> DESCRIPTION OF THE TASK: How many lines in the records below contain the string "computer"? Answer with the number alone.

> INPUT RECORDS:
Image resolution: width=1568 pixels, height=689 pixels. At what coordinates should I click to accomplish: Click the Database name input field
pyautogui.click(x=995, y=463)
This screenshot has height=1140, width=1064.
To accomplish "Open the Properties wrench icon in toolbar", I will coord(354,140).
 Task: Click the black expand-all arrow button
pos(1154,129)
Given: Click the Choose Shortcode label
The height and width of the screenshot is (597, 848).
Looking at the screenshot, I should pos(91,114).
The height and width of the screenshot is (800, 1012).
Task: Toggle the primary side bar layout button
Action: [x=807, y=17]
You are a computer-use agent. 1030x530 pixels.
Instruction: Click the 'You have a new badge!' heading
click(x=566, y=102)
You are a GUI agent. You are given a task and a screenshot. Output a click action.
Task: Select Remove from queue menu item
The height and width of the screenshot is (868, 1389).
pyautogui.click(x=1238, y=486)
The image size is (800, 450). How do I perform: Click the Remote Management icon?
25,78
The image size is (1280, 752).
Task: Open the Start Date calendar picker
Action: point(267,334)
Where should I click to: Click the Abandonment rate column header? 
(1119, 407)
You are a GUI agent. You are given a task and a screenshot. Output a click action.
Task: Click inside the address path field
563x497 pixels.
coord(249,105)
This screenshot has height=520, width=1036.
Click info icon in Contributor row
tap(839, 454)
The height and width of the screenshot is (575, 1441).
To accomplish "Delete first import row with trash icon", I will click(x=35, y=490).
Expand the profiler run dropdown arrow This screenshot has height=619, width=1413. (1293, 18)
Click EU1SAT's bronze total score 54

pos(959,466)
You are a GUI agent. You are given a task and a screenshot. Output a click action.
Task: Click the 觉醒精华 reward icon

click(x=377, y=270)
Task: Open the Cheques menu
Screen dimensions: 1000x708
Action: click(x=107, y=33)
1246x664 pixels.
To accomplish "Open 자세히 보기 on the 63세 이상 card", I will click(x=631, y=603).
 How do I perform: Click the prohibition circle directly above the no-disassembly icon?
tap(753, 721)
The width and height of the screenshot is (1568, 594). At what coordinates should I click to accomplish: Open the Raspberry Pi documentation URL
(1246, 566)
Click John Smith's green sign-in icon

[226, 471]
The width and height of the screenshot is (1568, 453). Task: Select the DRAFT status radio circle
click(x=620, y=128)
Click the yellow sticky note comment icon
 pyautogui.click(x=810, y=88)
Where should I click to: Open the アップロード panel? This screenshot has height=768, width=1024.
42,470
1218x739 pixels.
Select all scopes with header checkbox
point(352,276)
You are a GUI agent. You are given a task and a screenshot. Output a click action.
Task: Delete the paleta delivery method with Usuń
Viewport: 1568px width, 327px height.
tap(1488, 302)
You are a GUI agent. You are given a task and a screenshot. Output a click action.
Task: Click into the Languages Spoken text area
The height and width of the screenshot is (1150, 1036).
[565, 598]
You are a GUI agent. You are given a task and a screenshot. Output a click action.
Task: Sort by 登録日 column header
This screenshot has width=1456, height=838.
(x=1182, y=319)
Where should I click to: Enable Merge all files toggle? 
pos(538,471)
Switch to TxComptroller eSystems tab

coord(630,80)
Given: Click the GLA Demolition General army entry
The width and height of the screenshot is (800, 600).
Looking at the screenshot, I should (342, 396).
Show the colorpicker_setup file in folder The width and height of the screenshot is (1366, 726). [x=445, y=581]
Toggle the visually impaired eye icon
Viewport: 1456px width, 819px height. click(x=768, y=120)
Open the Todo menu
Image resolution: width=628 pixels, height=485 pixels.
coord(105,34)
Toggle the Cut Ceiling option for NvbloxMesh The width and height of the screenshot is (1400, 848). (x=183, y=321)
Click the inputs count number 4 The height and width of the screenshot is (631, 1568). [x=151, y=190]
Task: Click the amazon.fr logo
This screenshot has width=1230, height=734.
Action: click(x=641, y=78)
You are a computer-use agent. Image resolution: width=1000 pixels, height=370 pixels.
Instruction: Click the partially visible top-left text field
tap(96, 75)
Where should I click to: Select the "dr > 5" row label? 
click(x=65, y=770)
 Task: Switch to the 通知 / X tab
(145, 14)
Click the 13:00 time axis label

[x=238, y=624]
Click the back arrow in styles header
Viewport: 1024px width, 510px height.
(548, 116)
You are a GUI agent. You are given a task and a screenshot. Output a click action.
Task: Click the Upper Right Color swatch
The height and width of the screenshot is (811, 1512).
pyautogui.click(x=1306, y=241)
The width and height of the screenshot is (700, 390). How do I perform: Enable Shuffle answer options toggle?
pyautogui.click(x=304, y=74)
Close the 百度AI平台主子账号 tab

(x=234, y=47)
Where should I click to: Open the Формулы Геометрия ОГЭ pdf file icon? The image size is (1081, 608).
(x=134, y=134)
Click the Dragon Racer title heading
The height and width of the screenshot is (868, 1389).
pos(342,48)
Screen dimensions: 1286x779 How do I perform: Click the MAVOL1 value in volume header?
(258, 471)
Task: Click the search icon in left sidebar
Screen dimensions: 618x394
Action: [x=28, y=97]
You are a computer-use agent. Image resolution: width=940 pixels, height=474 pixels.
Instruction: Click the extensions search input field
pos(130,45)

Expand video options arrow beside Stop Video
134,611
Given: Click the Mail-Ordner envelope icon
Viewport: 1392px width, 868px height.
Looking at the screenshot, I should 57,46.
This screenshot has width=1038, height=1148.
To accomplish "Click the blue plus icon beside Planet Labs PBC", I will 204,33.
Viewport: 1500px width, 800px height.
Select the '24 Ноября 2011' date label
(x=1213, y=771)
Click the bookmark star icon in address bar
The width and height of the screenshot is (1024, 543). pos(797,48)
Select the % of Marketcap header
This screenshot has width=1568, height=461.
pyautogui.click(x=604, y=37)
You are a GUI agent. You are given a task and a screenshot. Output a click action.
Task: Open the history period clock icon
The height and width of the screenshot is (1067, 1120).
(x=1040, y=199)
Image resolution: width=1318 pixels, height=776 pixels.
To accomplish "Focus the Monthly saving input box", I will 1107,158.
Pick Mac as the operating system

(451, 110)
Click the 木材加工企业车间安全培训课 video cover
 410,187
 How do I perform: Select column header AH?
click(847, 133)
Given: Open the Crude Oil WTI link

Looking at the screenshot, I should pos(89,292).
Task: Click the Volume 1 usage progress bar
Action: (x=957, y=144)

> RESPONSE BOX: 3